In reply to:
Thanks for the feedback. We basically have two domains that point to the same user account on Dreamhost (ie. the same physical directory, if I understand correctly).
Uh, not exactly what I was talking about.
DreamHost uses named-based virtual hosting. The browser connects to the DreamHost machine and tells the machine what hostname it is trying to visit. This is provided in the "Host" header of the requuest and becomes available on the machine as the HTTP_HOST environment variable.
HTTP requests also include a url-path. This is the part of the URI after the hostname (included the slash) but not the fragment or query string. eg http://example.com/index.php?page=home, the url-path here is /index.php
Now when a request comes into the Apache, it goes through the server configuration looking for special rules to apply to certain uri-paths. It will then traverse the filesystem for .htaccess files with special rules too (this is where mod_rewrite comes in). If no special rules apply, it translates the url-path to a filesystem path and attempts to access that directory or file (what I meant as 'physical') This file system path will be relative to the "document root" (DreamHost calls it the web directory" ie http://example.com/index.php gets mapped to /home/username/example.com/index.php given a web directory of /home/username/example.com
By 'virtual' I meant the 'search engine friendly' urls the like that are 'special', eg the url-path /show/picture/1 gets converted to a call to /index.php?action=show&category=picture&item=1 (which might be the cases if the url is handled by RoR apps too)
In reply to:
I'm guessing that all I need to do is to add some rewrite rules in the HTACCESS file. In my example, www.mysite.com/section needs to be rewritten to www.newsite.com whenever it is encountered.]http://I'm guessing that all I need to do is to add some rewrite rules in the HTACCESS file. In my example, www.mysite.com/section needs to be rewritten to www.newsite.com whenever it is encountered.

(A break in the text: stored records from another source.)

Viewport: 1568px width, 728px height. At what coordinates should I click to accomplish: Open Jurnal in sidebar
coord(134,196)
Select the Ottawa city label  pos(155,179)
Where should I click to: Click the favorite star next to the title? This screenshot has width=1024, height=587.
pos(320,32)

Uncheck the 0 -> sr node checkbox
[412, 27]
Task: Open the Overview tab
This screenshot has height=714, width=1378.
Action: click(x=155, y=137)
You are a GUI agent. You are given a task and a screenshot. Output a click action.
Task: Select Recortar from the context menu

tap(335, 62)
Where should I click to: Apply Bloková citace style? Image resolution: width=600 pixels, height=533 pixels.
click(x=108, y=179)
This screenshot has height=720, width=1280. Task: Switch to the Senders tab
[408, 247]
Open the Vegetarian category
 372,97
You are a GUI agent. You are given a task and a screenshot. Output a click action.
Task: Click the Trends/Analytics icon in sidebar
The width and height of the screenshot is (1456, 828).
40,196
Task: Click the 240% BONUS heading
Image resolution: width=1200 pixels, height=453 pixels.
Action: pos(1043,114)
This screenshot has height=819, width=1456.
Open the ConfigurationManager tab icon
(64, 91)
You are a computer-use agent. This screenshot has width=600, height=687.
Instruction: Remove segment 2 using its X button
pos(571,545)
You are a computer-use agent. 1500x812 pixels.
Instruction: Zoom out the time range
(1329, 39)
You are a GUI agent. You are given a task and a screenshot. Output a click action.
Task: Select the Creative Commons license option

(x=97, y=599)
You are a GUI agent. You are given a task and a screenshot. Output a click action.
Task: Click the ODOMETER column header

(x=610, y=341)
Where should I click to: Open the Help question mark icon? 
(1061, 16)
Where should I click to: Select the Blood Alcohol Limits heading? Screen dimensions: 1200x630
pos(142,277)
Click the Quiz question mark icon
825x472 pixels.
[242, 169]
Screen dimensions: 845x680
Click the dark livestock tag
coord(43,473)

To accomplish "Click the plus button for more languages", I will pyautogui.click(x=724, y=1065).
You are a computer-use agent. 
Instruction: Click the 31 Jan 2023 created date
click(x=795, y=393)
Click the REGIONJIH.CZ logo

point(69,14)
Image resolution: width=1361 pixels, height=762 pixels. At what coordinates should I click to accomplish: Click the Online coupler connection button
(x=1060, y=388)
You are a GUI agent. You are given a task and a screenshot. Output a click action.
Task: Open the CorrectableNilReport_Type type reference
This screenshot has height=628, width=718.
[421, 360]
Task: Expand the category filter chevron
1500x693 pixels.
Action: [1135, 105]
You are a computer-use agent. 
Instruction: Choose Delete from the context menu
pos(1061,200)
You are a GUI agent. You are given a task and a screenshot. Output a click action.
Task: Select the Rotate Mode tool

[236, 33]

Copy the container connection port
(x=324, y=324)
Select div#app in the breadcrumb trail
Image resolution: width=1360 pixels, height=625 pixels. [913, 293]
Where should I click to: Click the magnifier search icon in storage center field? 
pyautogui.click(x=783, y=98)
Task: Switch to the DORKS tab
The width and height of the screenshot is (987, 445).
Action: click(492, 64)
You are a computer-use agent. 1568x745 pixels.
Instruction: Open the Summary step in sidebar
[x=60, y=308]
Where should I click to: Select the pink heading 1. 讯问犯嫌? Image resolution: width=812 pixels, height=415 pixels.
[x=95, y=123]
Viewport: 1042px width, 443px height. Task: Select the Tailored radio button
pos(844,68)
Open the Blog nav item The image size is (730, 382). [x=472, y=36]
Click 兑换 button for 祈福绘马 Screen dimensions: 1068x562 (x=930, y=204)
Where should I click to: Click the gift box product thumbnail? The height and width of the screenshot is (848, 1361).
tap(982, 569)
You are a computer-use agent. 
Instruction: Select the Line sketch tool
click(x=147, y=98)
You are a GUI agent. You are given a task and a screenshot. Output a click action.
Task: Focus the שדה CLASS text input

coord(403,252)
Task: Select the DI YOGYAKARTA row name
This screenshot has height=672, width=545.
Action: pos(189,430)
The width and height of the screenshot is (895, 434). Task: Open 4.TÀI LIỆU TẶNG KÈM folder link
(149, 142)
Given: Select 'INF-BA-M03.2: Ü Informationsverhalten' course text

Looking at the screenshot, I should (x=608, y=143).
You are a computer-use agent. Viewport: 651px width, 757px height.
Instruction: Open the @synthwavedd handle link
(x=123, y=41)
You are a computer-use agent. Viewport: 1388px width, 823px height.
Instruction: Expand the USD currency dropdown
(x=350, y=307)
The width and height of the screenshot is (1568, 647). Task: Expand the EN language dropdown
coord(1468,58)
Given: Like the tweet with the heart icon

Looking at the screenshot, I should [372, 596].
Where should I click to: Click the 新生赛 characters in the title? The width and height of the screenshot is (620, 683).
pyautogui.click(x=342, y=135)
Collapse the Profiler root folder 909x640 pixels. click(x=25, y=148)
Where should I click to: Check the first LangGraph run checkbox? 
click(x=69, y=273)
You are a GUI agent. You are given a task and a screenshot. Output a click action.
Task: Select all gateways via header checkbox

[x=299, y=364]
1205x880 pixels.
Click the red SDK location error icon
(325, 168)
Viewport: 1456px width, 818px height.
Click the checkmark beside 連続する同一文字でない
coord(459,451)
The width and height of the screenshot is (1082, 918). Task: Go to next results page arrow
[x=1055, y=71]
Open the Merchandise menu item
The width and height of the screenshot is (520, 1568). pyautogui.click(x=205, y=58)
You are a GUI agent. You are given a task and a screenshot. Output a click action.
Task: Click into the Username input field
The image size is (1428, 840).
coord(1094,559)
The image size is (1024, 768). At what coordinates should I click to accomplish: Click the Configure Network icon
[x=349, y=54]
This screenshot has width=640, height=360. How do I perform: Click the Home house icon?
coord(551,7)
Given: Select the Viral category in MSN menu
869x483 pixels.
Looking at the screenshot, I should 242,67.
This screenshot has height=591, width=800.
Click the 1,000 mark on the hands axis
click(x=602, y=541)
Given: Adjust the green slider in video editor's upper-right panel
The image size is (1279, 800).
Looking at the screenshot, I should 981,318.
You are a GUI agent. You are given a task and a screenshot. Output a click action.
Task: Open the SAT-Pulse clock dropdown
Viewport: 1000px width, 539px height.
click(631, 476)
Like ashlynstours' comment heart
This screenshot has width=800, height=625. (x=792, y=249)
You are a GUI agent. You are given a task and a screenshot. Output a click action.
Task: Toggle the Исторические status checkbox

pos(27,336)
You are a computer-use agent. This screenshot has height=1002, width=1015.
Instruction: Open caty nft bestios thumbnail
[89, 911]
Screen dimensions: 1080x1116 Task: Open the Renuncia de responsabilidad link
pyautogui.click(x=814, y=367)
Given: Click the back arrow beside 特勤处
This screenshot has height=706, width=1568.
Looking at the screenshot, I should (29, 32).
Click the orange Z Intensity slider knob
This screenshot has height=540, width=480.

There are two different methods, two different words: redirect and rewrite. A redirect tells the browser to go to a different url. So that is what you need to ask for when you want the "address bar to change." A rewrite is where Apache changes the value and uses the new value instead - it doesn't have to tell the browser the value changed - so the "address bar does not change".
Again Now you want a redirect when:
browser asks for http://mysite.com/section/something
server tells browser to ask for http://newsite.com/
browser asks for http://newsite.com/
visitor sees web page from http://newsite.com/
Depending on the conditions, you might be able to use a Rewrite directive instead of a mod_rewrite rule.